More extreme and wondrous is the sight of two gamine women in the crowd encased head to toe in red leotards, their facial features ghostly pressed against the lycra. In front of the art gallery, a cable wire runs above Robson Square hurtling jubilant dare-devils over the crowd with a “Look at me, look at me” glee—the perfect metaphor for the city itself.
Nothing, not the streets cordoned off by police guard, not even the shock of an athlete’s sudden and tragic death, seems able to dampen the frenetic energy. Two blocks over, crowds sail by a TV in the window of the Hudson Bay Company broadcasting “breaking news” from fellow Olympic sponsor CTV—news of the horrific crash that took the life of Nodar Kumaritashvili, the 21-year-old from Georgia during a practice run.

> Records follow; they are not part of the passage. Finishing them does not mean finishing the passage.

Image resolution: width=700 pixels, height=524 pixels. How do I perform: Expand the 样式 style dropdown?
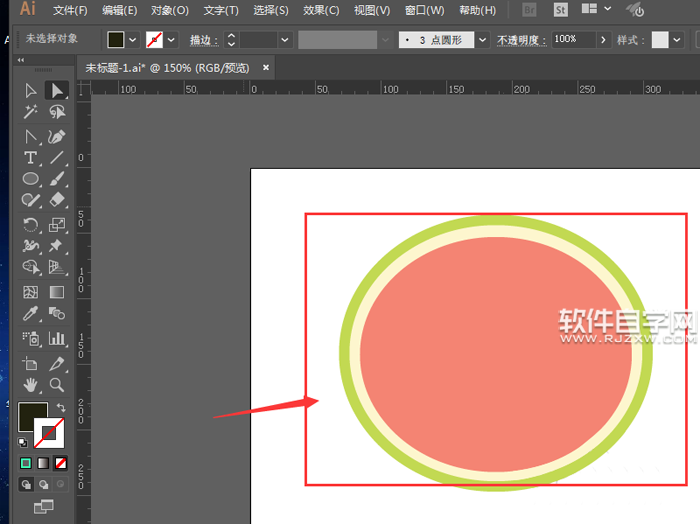pos(678,40)
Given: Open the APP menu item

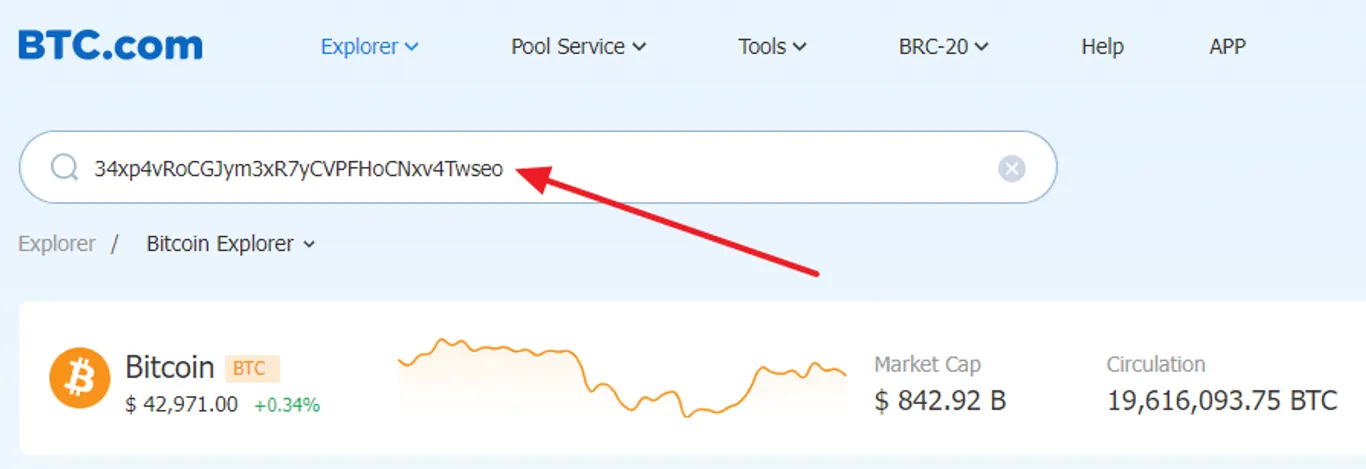Looking at the screenshot, I should click(1227, 46).
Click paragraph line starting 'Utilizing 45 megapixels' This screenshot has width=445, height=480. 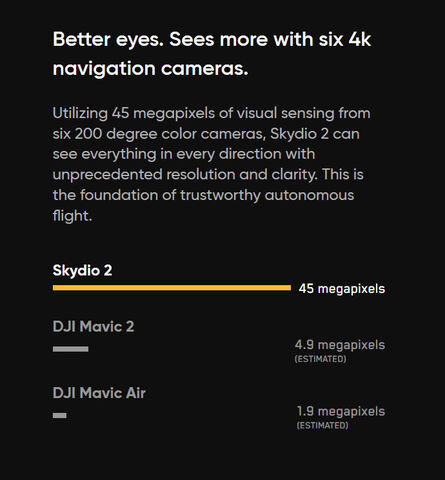pos(211,113)
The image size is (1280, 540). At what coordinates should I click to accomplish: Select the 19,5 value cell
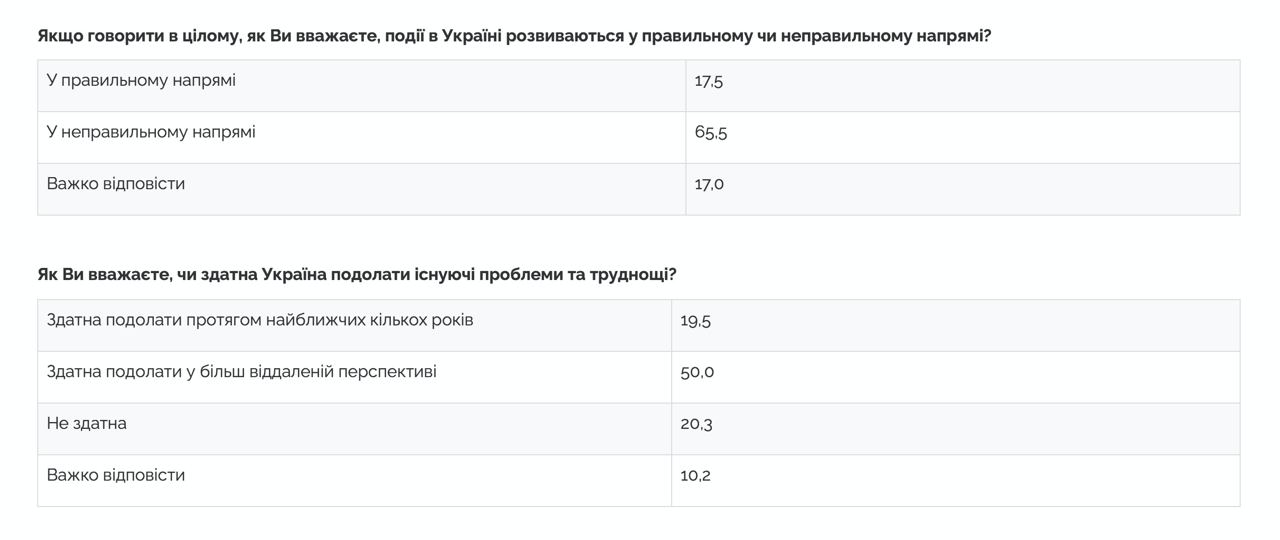tap(695, 321)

The crowd is thronging to The Bay’s Olympic Superstore. A lineup snakes the entire block down Granville St. behind the kind of velvet ropes commonly associated with keeping undesirables out of clubs. The only bid to exclusivity here is a Bay employee instructing: “Cash or Visa only.” Many are already wearing the Bay’s Olympic gear. Robert Foothorap, who works for CNBC in New York, is willing to wait it out for a few pairs of $10 knitted mittens. He was at the 2002 Olympics and remembers how Roots’ “poor boy” hat created a retail sensation after Prince William donned one. He sees the red mittens with white maple leafs on the palm as the hot item of the Games that have yet to begin. Already, the Bay has moved close to two million units. As for the other gear, he’s not as interested: “It’s all about the mittens,” he says. Inside, mayhem; two middle-aged women with maple leafs painted on their cheeks snap up mitts in bulk.
Outside, the day is mild, grey and drizzly, not mitten weather at all. And still, people wear them.